The getNext parameter is a function that returns the next matching primary method. What this function returns is not just a function, it's a spec object describing the method. The actual implementation is the .implementation property of the spec object.

The hasNext parameter is a function that returns true if there are matching methods left, false if not.

In most cases, you can ignore the hasNext function.

As an example of what a full combinator function can look like, here's the code of the genlist combinator which executes all matching methods in order and returns all the results in an array:

function genlist(args, getNext) {

    let results = [];
    let match = getNext();

    while (match) {
        results.push(match.implementation(...args));
        match = getNext();
    }

    return results;
}

Changing The (Scoring) RULES

By default, the multimethod dispatch algorithm only uses identity and is-a relationships to determine the appropriate method to call.

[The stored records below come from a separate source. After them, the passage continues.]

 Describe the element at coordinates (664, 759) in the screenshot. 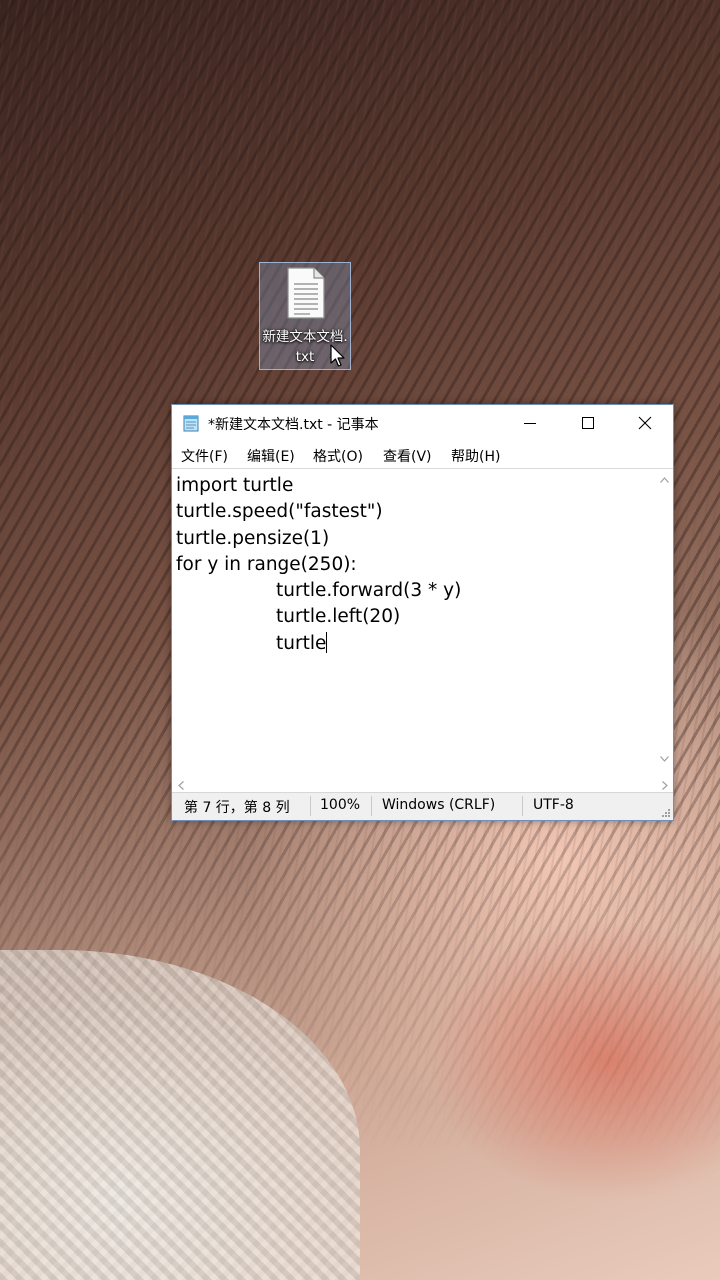

I see `scroll-down-arrow-icon` at that location.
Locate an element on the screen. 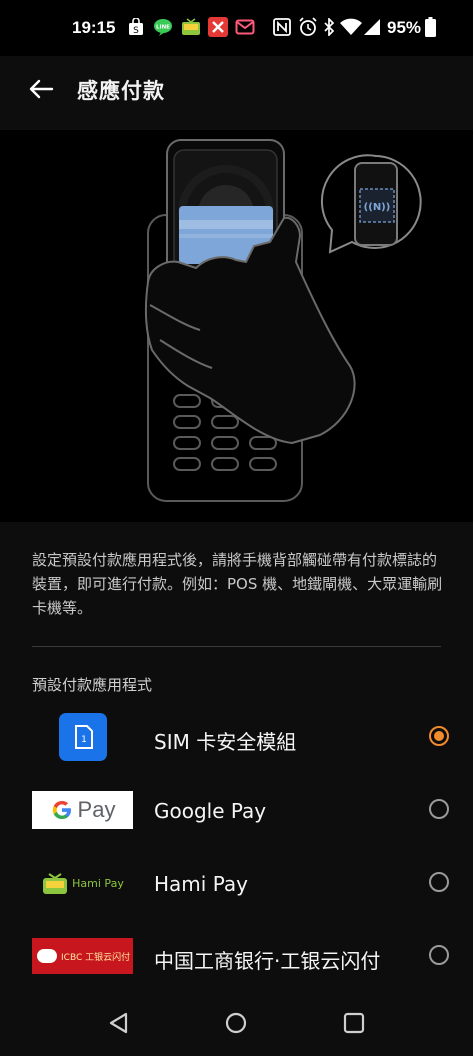 This screenshot has height=1056, width=473. navigation-bar is located at coordinates (236, 1023).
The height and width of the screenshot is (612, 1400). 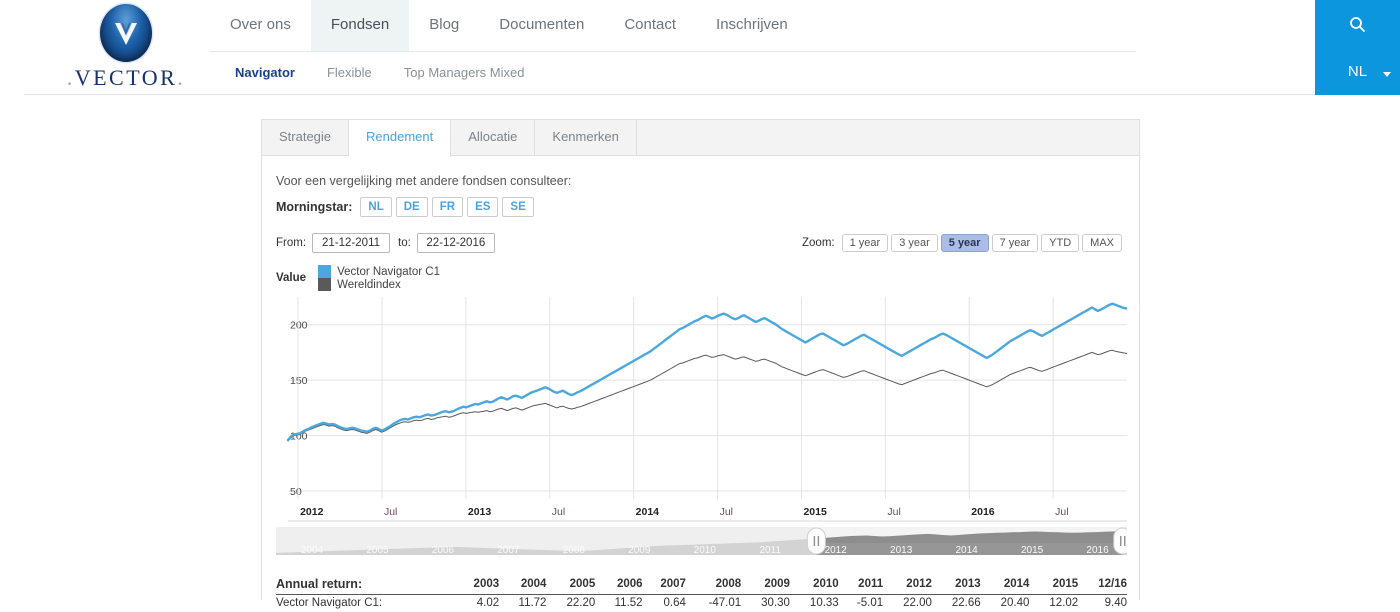 What do you see at coordinates (1387, 74) in the screenshot?
I see `chevron-down-icon` at bounding box center [1387, 74].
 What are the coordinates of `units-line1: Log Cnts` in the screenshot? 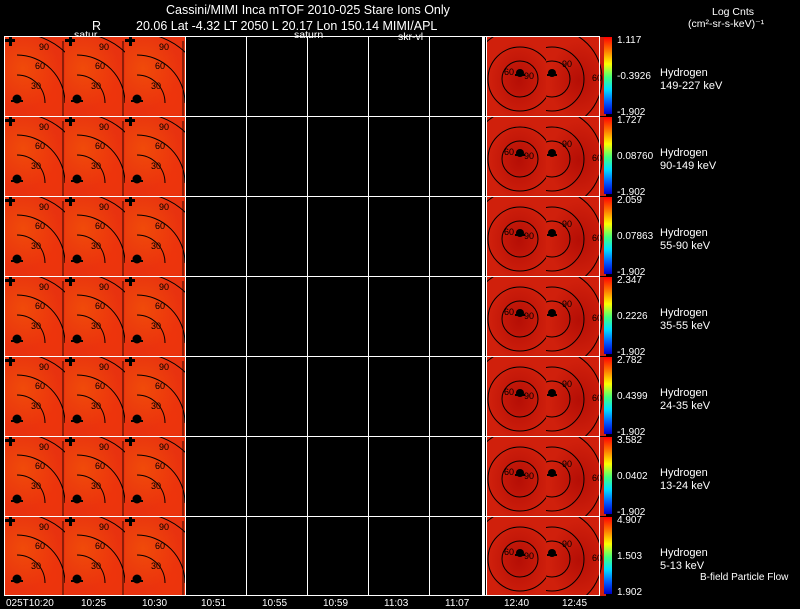 It's located at (734, 12).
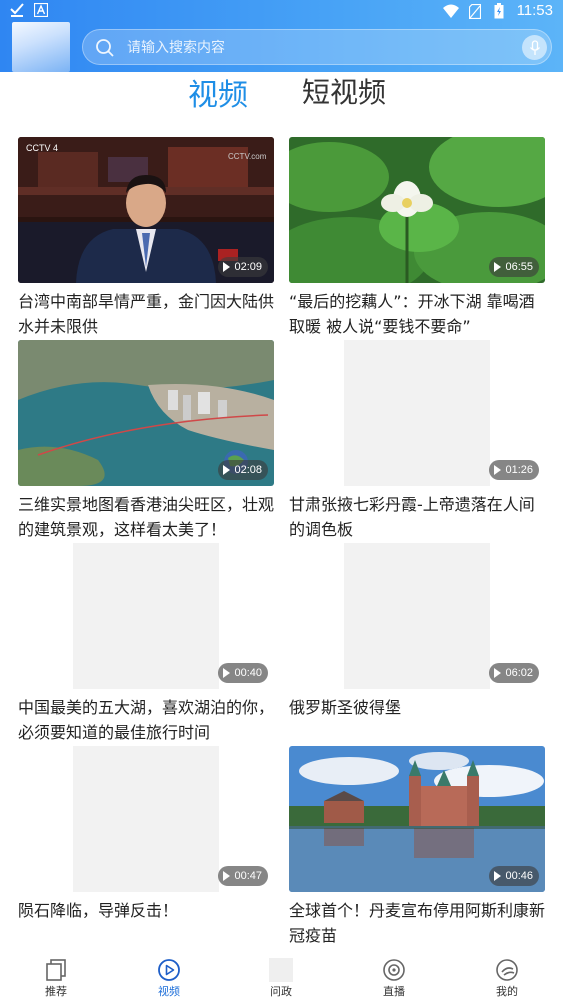  What do you see at coordinates (412, 517) in the screenshot?
I see `video-title: 甘肃张掖七彩丹霞-上帝遗落在人间的调色板` at bounding box center [412, 517].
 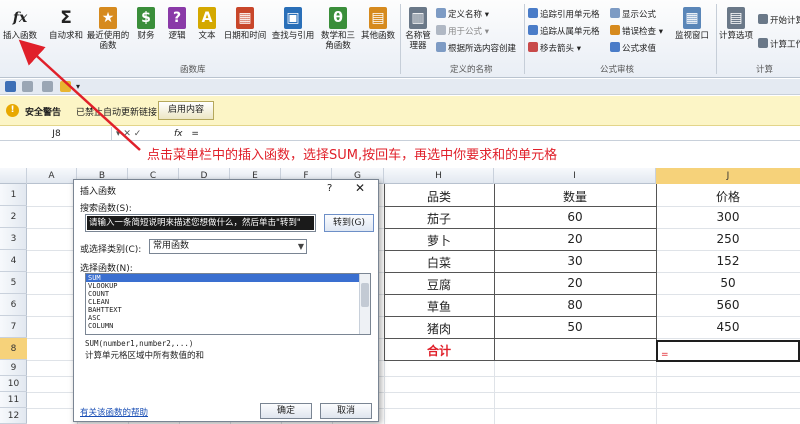 I want to click on table-cell: 白菜, so click(x=439, y=262).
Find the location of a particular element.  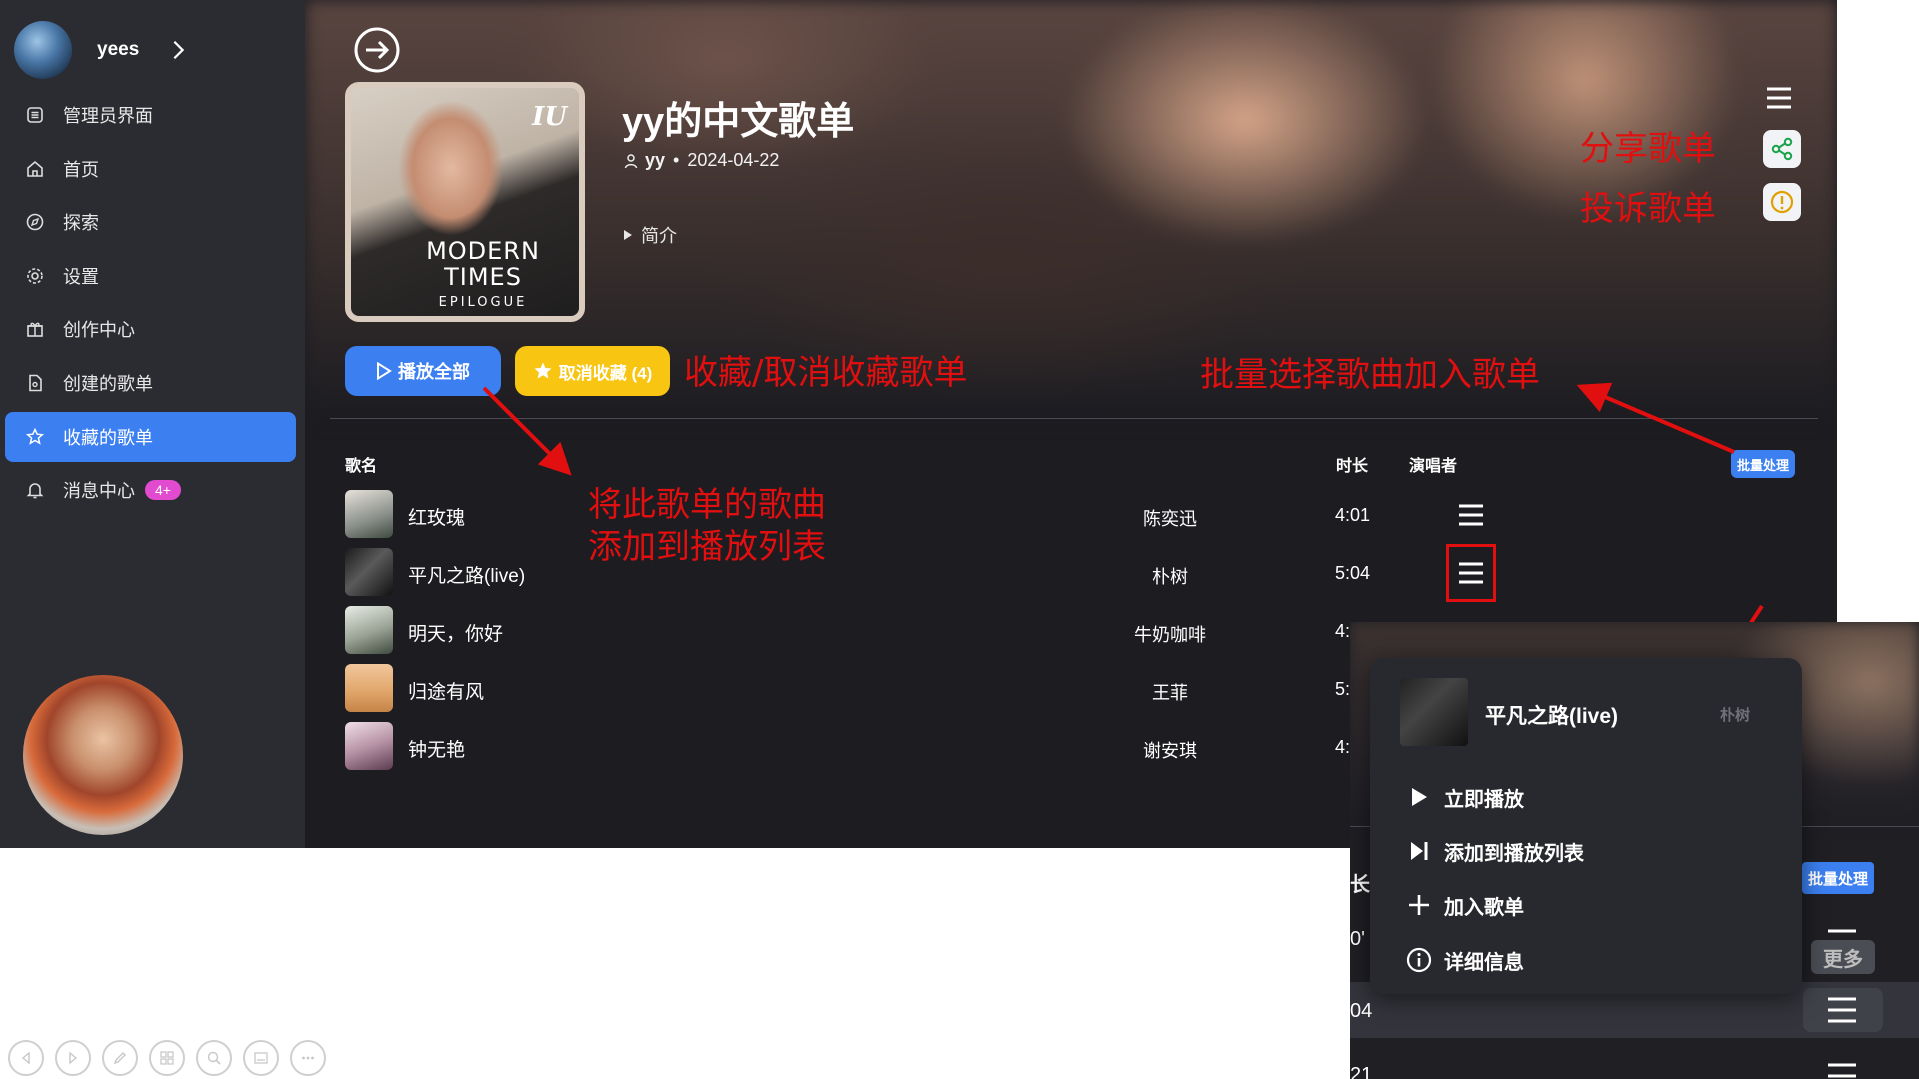

song-name: 归途有风 is located at coordinates (446, 690).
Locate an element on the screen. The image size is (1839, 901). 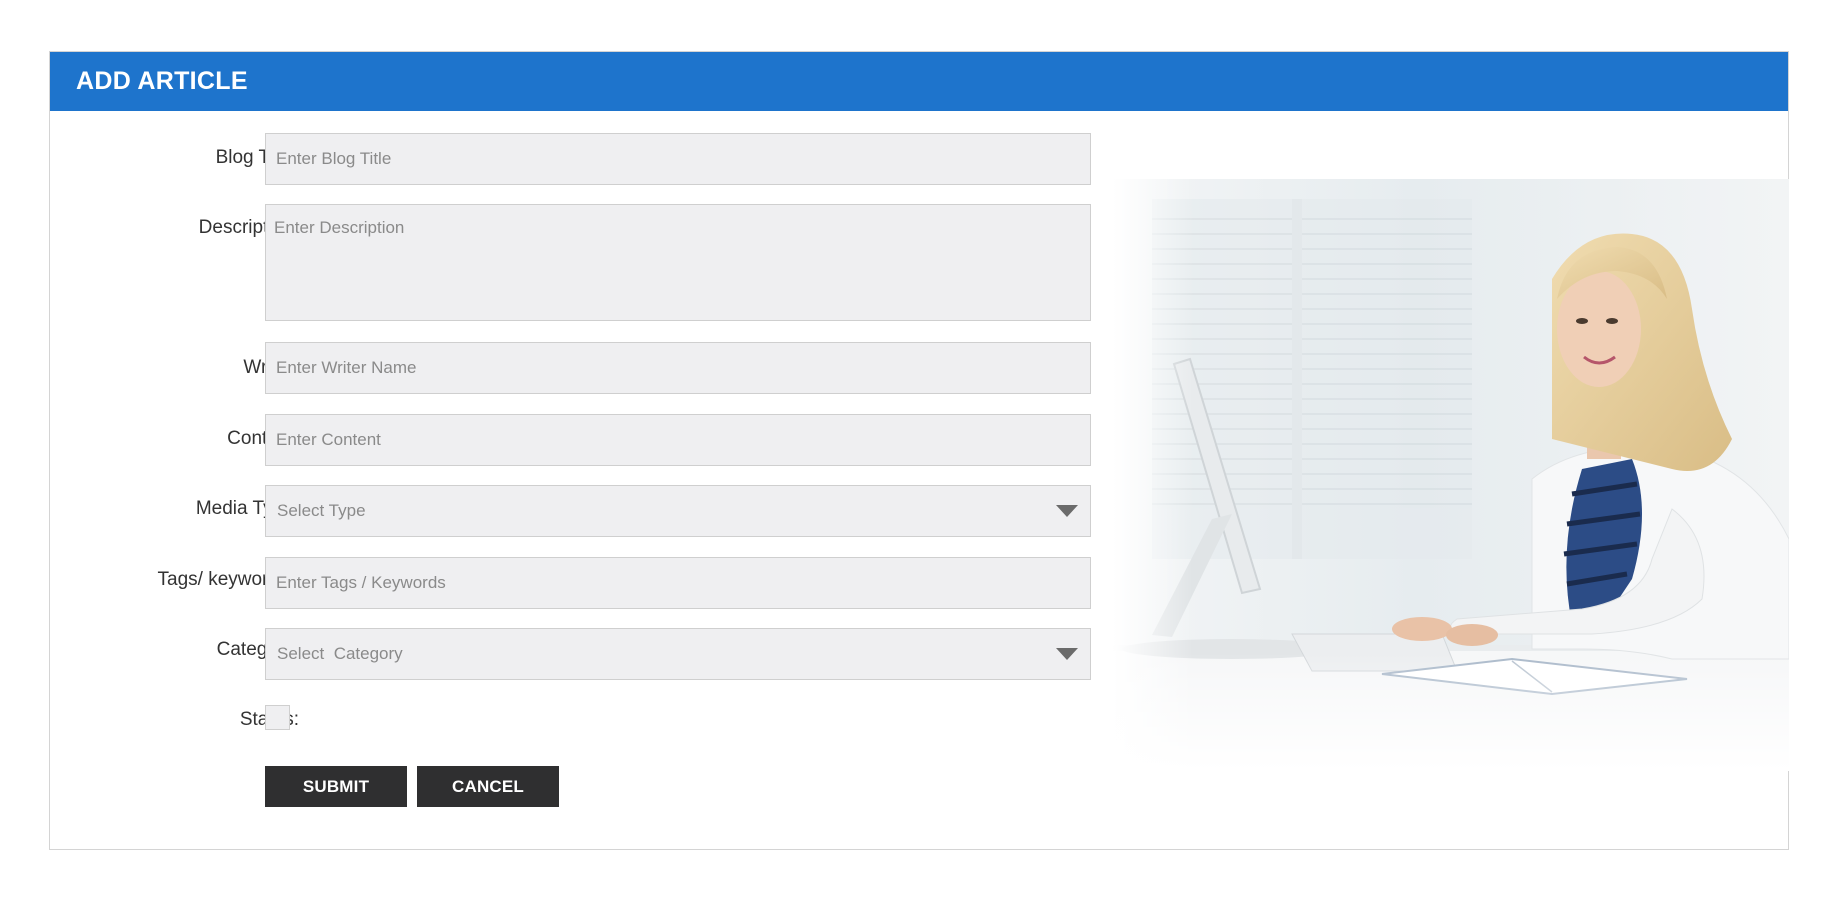
writer-input is located at coordinates (678, 368).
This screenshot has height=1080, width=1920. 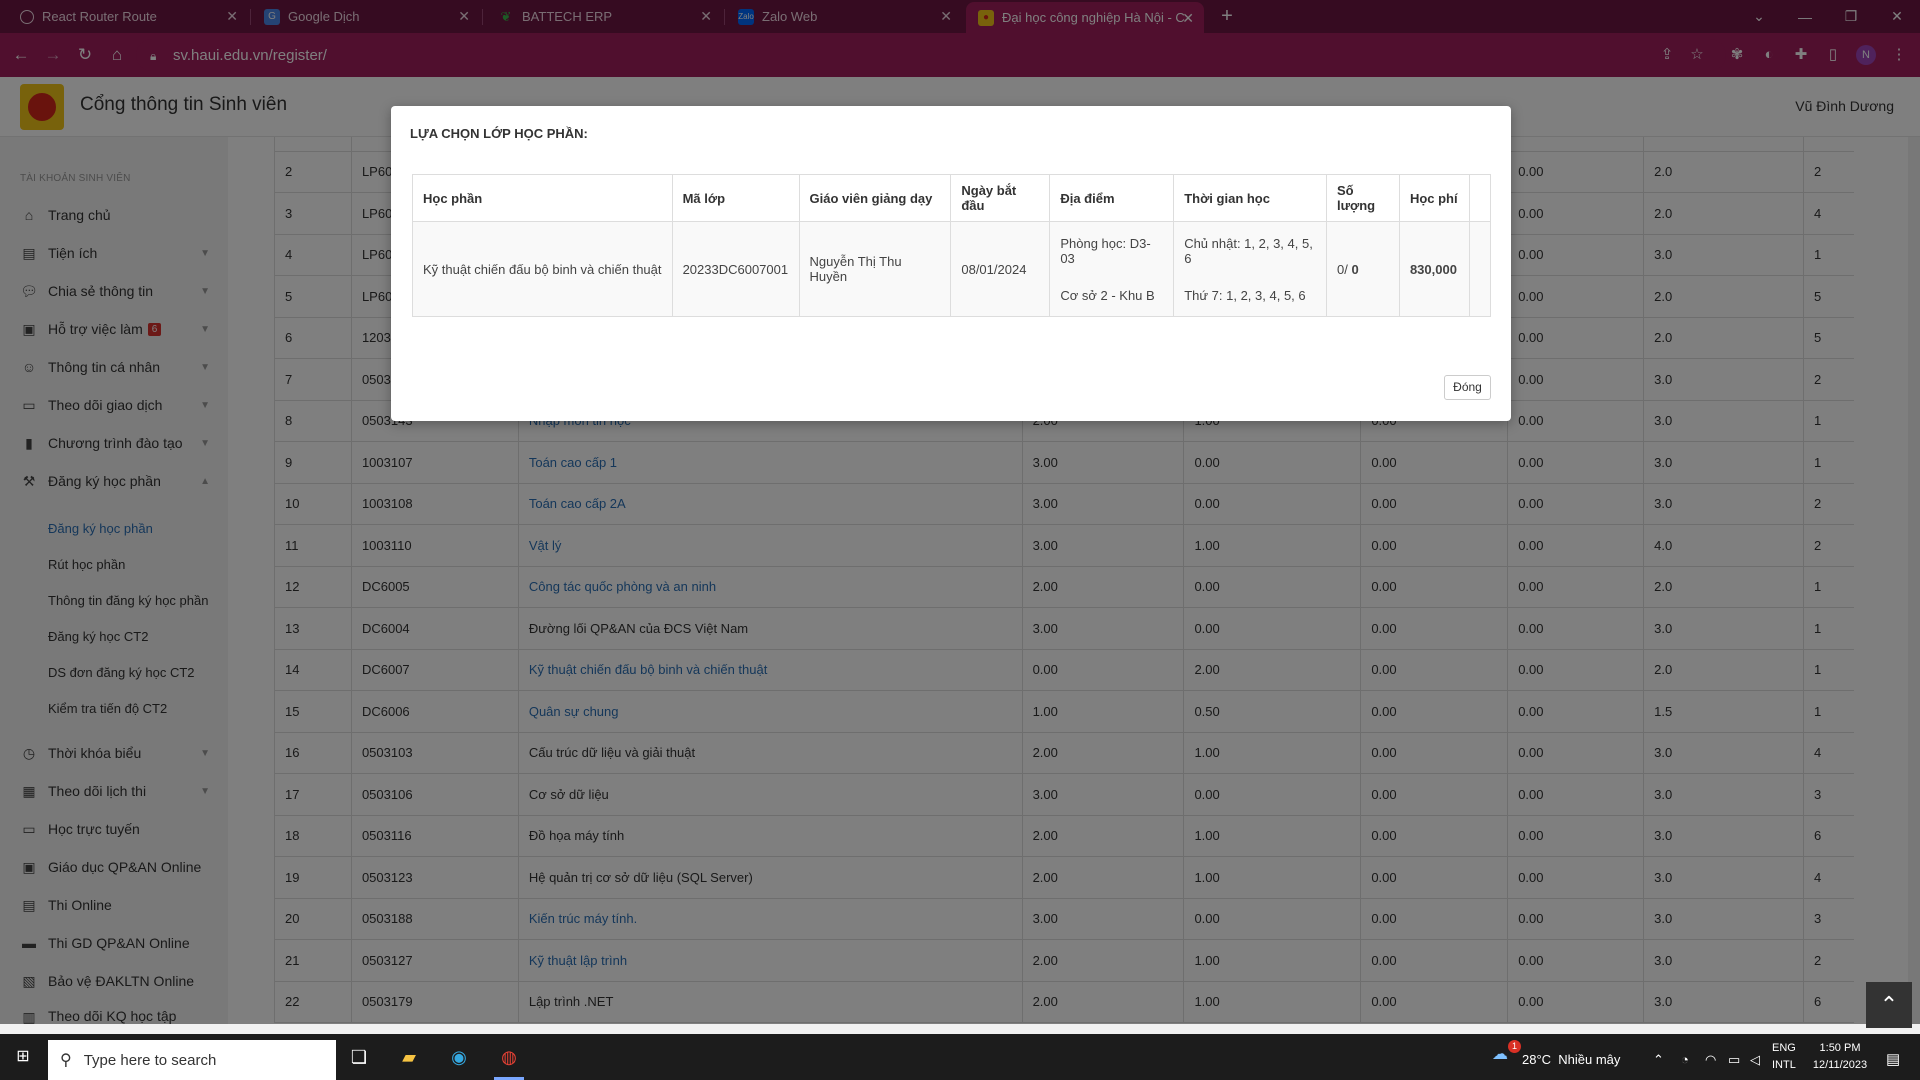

However, JSOS is also able to utilize two other characteristics for the dispatch:

  • predicate functions
  • equality

Predicate functions are functions that return a boolean. They can examine the arguments to a multimethod based on arbitrary rules that the implementor of the method decides.

Equality is just what it sounds like: the argument and the comparator are compared structurally, item by item, property by property. JSOS uses its isEqual() function for this which does a deep equality check.

To specify your own order of scoring rules, you can create your multimethod with the scoring option:

import { Generic, PREDICATE, IDENTITY, EQUAL, ISA, TRAIT } from "@fed1/jsos";

const { multi } = Generic({
    scoring: [PREDICATE, IDENTITY, TRAIT, EQUAL, ISA]
});

We don't use isEqual by default because it can slow down the code quite significantly.

This is because while the other checks are usually simple (predicates can be an exception), isEqual has to check all values of an object recursively and compare it to the the properties of another object until it finds a difference or has compared all the values.

Predicate functions are also not used by default because they can make the code much harder to reason about since they can introduce side effects to the multimethod dispatch.

(Technically, dependent types can have the same issue. However, they do serve an important part in the type system and can't be omitted.)